An illustration of bees
© Shonagh Rae

The Irrawaddy Literary Festival isn’t exactly like Cheltenham or Hay. For a start, it’s unlikely that a British literary event would be invaded by thousands of adoring fans (until, obviously, Justin Bieber’s long-awaited historical trilogy appears) but that’s exactly what happened at the plush hotel in Mandalay where this Burmese celebration of writers took place.

The star attraction was Aung San Suu Kyi, Myanmar opposition leader and the festival’s patron. The diminutive 68-year-old, hair tied up with traditional sprigs of jasmine, is mobbed everywhere she goes and loyal supporters came in their thousands just to catch a glimpse. I chaired a session with her in English, which was so crowded that most had to watch on a large screen outside. They were by all accounts rapt, even though they didn’t have the benefit of the simultaneous translation inside.

Aung San Suu Kyi was taking part in a discussion on literary heroes and heroines. Other guests were the British novelist Louis de Bernières, who takes his guitar everywhere (strains of Albinoni could be heard gently wafting through his hotel door in the afternoons); U Thaw Kaung, Myanmarese man of letters; and Jung Chang, the author of Wild Swans, whose glamorous outfits left the rest of us feeling even more crumpled than usual in the heat.

I began by asking Aung San Suu Kyi for her thoughts on the subject of heroines. She immediately replied, “Lizzie Bennet”, with an affectionate tone that suggested a much-loved friend rather than a character from Pride and Prejudice. This was a woman who wasn’t afraid to speak her mind, she said, who was prepared to challenge the rigid conservatism of her day. I think the resonance for that audience was clear. Another of her choices, Les Misérables’ former prisoner Valjean, provided similar parallels.

Other nominations from the panel included the little boy who challenged the emperor with no clothes, George Eliot’s Maggie Tulliver from Mill on the Floss and a Myanmarese homage to a good housewife, chosen by U Thaw. That met with a retort from Aung San Suu Kyi: “Typical man!”

My favourite moment came at the end. There was a rather tricky question from the audience: who would the panel pick for an anti-hero? Louis de Bernières questioned whether there was any real difference between a villain and an anti-hero. Then, just after I wound up the session, Aung San Suu Kyi turned to me and whispered, “Molesworth, isn’t he an anti-hero?”

As I laughed, I realised that the memory of the miscreant schoolboy must have come from her earlier incarnation as a mother and housewife living a domestic life in Oxford before her world turned upside down.

The festival might not have taken place at all, I learnt, after an episode that gave a glimpse of the uncertainties in modern Myanmar.

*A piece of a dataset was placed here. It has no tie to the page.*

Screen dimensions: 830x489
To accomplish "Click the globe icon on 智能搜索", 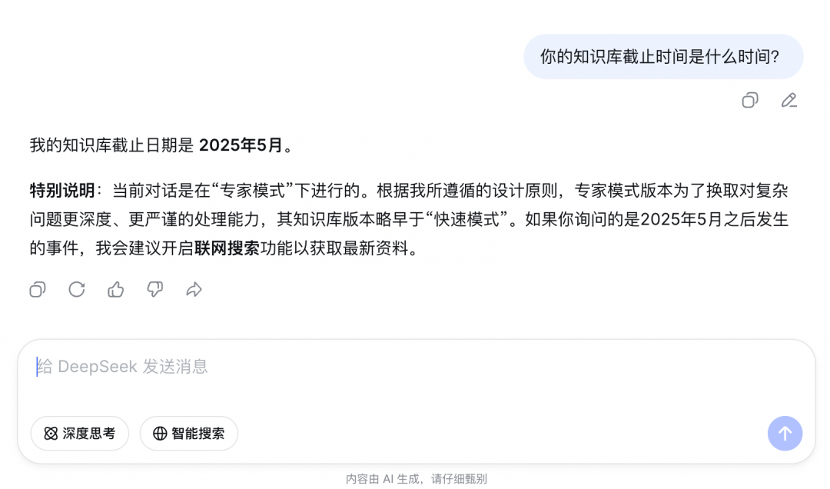I will [x=160, y=434].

The original site had been the Kuthodaw pagoda in Mandalay, home – suitably enough – of the world’s largest book. Tents had been brought from Yangon, mobile toilets from China, and extra water and electricity supplies arranged.

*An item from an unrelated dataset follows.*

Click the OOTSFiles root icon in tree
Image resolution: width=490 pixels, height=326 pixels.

On the eve of the event, however, the organisers got a letter from a committee of the Ministry of Culture saying the gathering couldn’t go ahead because it would set a bad precedent for other groups wishing to use the holy site.

Rumours circulated of other forces at work, from a piqued planning committee to a writers’ boycott to more powerful influences manoeuvring ahead of next year’s presidential elections. “Orwellian” was how one guest described it, which was an interesting choice of adjective in this setting. Burmese Days, George Orwell’s excoriating attack on empire, seemed almost as popular as the Lonely Planet guide among British travellers we met.

Organiser Jane Heyn could have defied the ministry’s letter as she had other official support but she was worried people might be hurt when soldiers arrived on the site. Drawing on the doughty spirit of ambassadors’ wives down the ages (her husband Andrew was posted in Yangon until last year), she managed, instead, to move the venue and the show did go on.

Away from Mandalay, we had a strange encounter on a tiny island that, in one of those vestiges of British rule that crops up from time to time, went by the name MacLeod.

While swimming in the bay, we found ourselves surrounded by six or seven dugout canoes, paddled by what seemed like members of the same family – from a teenage boy to a toothless grandmother in a battered sun hat. They clearly found these pink westerners an amusing sight and started laughing.

But the island was 40 miles off the coast in the Andaman Sea. There were no villages for many miles. “Moken?” we asked and they nodded yes. They were sea gypsies, people who live entirely on the water, ranging round the archipelagos that dot the Thai, Myanmar and Malay coastlines.

Communication proved similarly tricky on a visit to one of the 1,000-year-old temples in Bagan on the banks of the Irrawaddy. As we climbed a dark stairway inside one pagoda, I heard the guide tell us to look out for the beam, so I duly ducked my head a little. It was only later, after we had watched the sunset and started to make our way down, that I realised that he had said, “Look out for the bees.”

There was a swarm of several thousand hanging precariously from the stone roof. One brush of our heads and the result would have been a painful souvenir of what had certainly been an eventful trip.